Stored data -
....
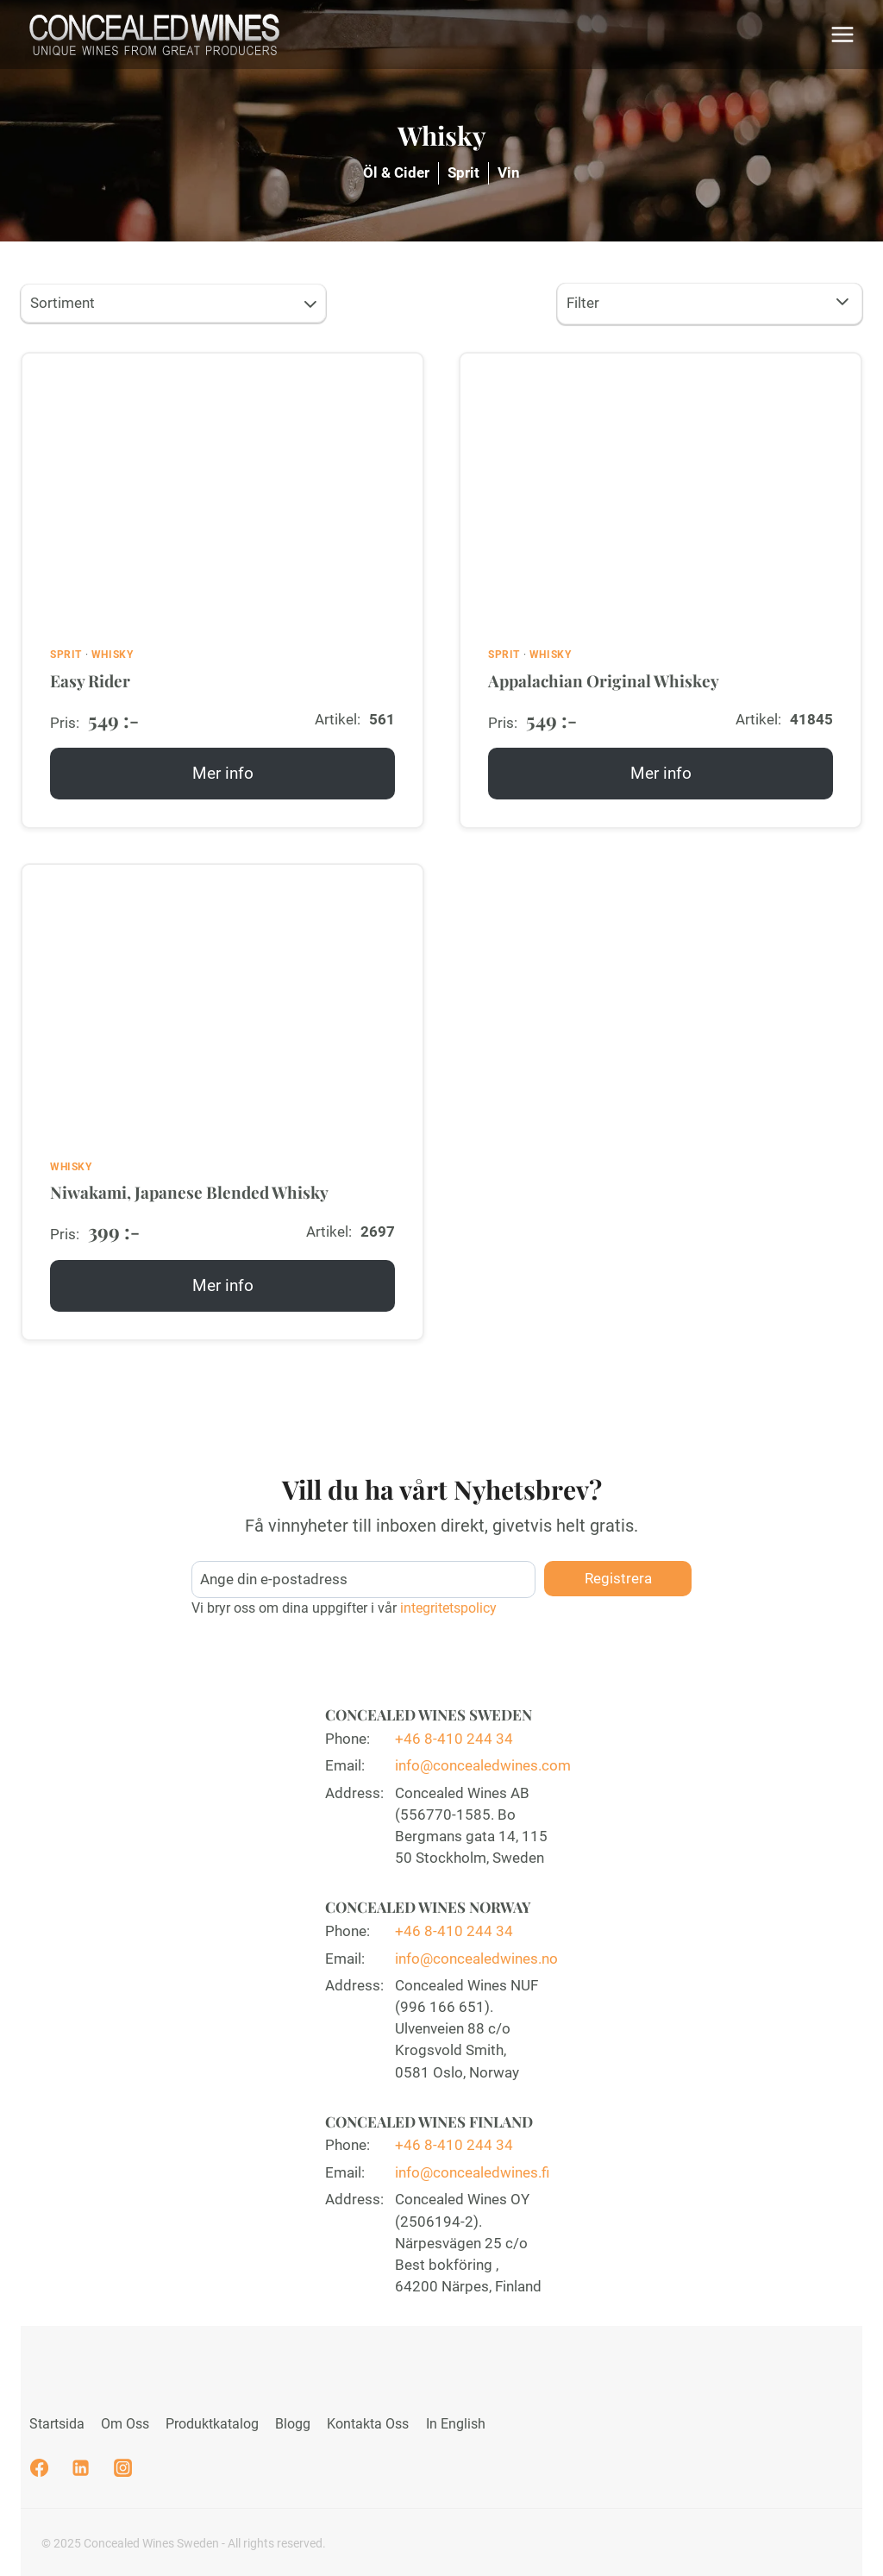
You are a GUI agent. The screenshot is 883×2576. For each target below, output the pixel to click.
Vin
....
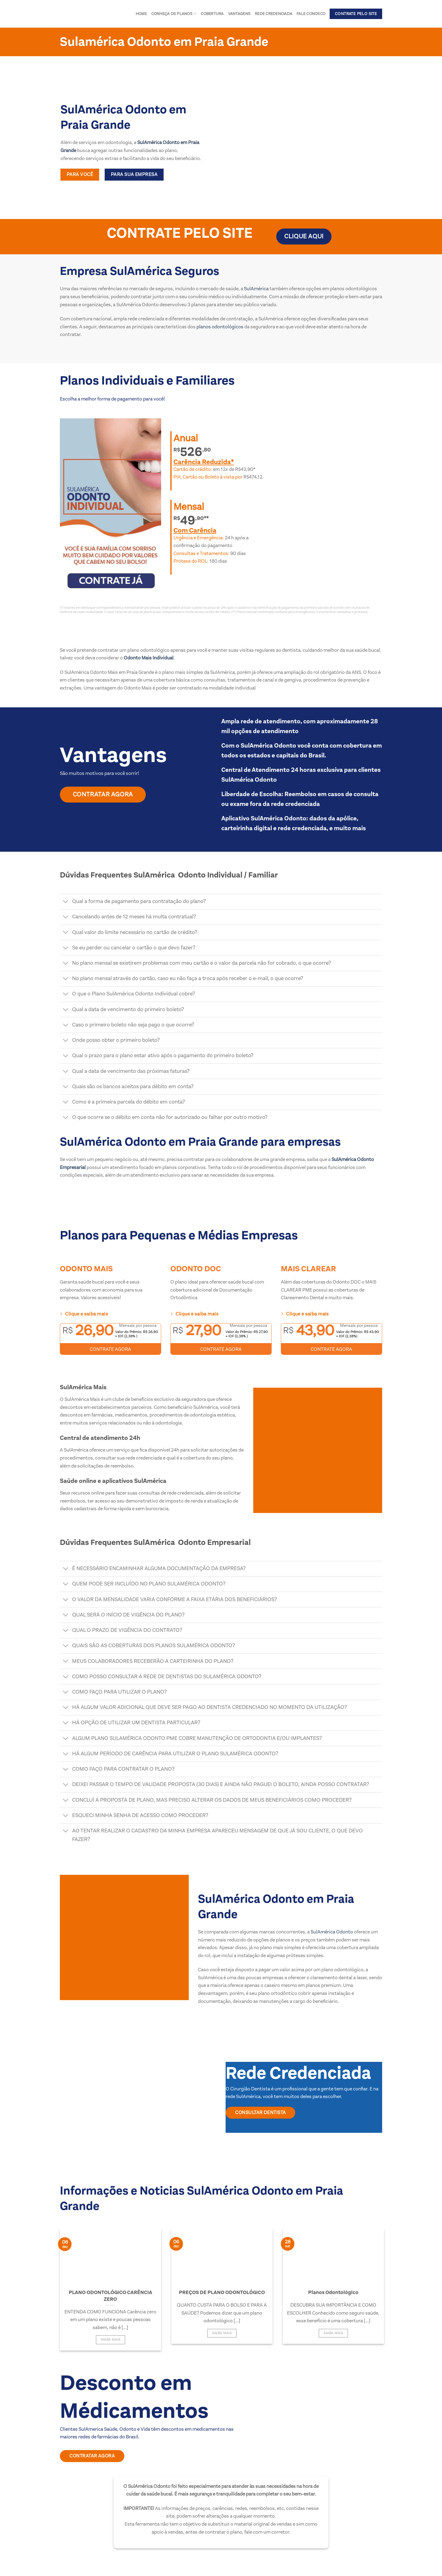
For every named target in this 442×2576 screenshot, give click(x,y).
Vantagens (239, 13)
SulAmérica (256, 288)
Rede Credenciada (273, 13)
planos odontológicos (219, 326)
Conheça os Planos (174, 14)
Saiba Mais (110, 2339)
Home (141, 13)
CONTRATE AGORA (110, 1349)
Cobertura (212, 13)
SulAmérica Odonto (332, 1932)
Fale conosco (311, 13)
....
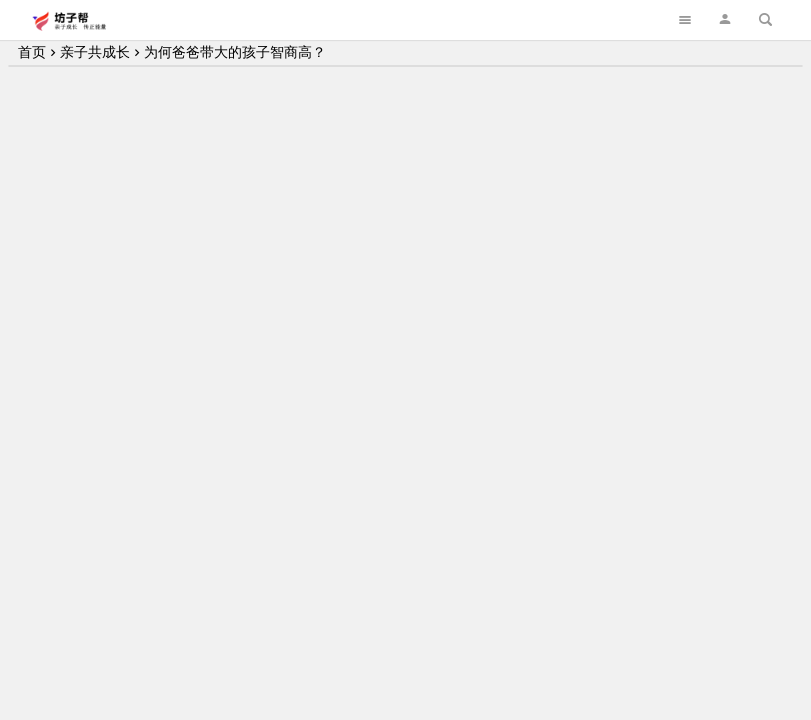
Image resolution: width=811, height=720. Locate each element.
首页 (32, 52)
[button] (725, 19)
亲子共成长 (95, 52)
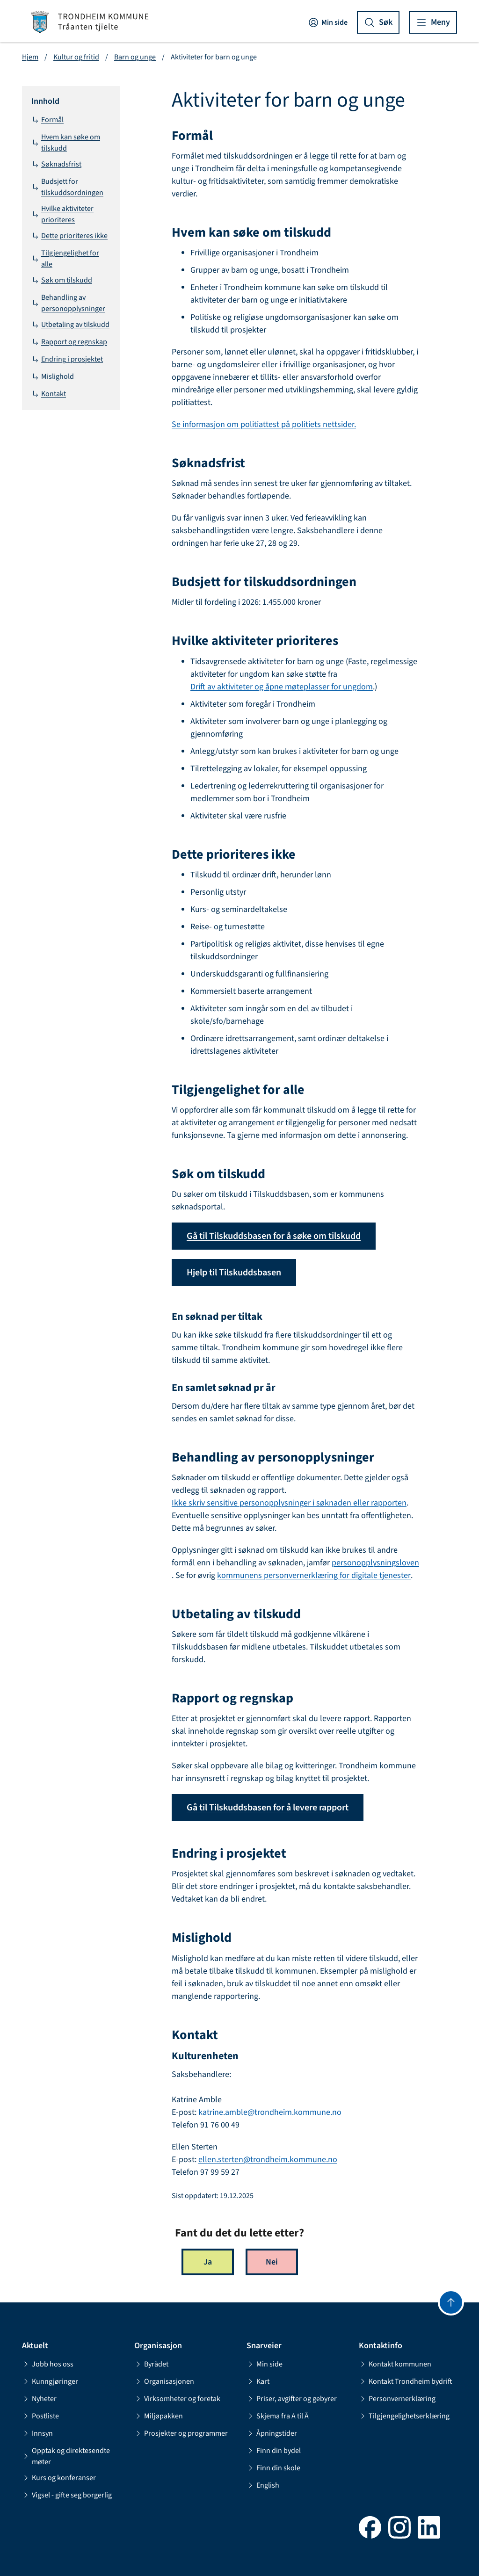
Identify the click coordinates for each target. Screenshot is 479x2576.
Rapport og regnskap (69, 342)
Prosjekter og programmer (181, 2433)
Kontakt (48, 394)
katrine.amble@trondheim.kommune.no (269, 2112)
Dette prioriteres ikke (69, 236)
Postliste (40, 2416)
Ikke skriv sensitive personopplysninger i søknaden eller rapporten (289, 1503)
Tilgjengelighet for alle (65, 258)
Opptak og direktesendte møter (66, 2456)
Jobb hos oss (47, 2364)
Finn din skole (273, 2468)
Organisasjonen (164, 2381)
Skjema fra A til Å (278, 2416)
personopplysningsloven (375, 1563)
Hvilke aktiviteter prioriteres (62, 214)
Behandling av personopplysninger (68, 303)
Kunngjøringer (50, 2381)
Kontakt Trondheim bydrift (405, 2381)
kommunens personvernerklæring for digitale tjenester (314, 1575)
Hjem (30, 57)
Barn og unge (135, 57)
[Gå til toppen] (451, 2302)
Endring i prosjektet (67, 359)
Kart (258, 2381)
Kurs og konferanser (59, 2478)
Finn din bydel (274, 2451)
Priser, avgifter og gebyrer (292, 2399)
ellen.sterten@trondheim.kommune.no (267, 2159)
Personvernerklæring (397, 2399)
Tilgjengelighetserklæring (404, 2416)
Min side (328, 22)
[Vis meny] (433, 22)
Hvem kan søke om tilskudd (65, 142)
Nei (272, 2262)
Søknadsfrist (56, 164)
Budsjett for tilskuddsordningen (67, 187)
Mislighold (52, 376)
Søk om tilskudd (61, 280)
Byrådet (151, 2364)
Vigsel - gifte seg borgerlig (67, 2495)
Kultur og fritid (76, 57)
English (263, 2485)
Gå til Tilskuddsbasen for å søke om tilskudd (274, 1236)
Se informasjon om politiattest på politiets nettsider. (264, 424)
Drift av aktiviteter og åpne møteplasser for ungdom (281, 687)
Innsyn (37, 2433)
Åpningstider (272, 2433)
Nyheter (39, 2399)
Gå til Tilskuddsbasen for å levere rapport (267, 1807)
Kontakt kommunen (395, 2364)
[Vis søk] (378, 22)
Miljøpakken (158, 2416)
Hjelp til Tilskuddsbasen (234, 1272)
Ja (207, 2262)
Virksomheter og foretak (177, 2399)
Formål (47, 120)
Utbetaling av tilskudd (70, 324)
....
Rewrite the records starting at the line containing "[Vis søk] (378, 22)" and ending at the line containing "Utbetaling av tilskudd (70, 324)", renaming "Hjelp" to "Veiledning" and keeping everything else unchanged.

[Vis søk] (378, 22)
Miljøpakken (158, 2416)
Veiledning til Tilskuddsbasen (234, 1272)
Ja (207, 2262)
Virksomheter og foretak (177, 2399)
Formål (47, 120)
Utbetaling av tilskudd (70, 324)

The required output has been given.